## Task
Only lines with the string "target" matter here; gather them from the material below.

#####

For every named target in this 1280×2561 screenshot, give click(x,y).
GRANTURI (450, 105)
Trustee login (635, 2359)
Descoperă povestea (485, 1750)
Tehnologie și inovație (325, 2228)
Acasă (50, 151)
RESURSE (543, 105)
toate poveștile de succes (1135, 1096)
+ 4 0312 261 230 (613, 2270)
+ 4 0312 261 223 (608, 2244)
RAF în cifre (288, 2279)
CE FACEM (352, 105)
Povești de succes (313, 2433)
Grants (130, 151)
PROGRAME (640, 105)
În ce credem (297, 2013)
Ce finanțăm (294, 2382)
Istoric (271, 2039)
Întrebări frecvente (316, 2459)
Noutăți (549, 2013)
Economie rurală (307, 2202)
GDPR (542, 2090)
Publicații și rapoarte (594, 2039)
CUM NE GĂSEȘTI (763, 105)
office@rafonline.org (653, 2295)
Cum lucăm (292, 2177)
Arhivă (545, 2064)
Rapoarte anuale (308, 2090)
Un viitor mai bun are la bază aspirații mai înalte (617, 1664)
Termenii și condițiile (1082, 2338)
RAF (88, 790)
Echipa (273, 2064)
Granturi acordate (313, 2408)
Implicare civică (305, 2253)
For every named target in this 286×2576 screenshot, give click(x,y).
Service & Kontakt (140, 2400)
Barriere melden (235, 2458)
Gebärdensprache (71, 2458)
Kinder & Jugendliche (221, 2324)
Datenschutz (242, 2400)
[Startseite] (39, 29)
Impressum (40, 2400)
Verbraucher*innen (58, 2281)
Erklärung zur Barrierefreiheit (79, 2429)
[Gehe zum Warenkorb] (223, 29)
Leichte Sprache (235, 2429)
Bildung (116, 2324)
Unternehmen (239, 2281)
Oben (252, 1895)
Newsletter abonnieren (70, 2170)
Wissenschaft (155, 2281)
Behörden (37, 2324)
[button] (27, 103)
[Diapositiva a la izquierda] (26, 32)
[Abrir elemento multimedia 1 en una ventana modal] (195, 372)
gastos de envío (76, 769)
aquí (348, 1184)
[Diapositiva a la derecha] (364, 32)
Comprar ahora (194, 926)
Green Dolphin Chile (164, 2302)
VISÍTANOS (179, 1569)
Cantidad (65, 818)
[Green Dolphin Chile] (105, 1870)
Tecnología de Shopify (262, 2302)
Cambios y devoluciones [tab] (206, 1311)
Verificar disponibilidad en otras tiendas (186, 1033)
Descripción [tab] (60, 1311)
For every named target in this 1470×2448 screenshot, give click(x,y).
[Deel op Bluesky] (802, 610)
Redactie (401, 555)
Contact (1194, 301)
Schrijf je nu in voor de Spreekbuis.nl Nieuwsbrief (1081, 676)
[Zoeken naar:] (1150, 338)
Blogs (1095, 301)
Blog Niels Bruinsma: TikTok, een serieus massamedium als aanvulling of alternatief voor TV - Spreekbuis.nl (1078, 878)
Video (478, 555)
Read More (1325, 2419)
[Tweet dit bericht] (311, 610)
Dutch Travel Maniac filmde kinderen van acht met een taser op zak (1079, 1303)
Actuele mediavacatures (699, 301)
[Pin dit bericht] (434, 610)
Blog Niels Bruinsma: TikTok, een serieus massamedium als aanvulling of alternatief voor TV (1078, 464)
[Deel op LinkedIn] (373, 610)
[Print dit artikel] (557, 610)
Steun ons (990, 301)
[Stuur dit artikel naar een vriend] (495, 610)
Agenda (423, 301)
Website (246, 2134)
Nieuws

#####

## Exercise answer
For every named target in this 1280×2561 screenshot, give click(x,y).
For every named target in this 286×2576 screenshot, give click(x,y).
For every named target in this 1470×2448 screenshot, give click(x,y).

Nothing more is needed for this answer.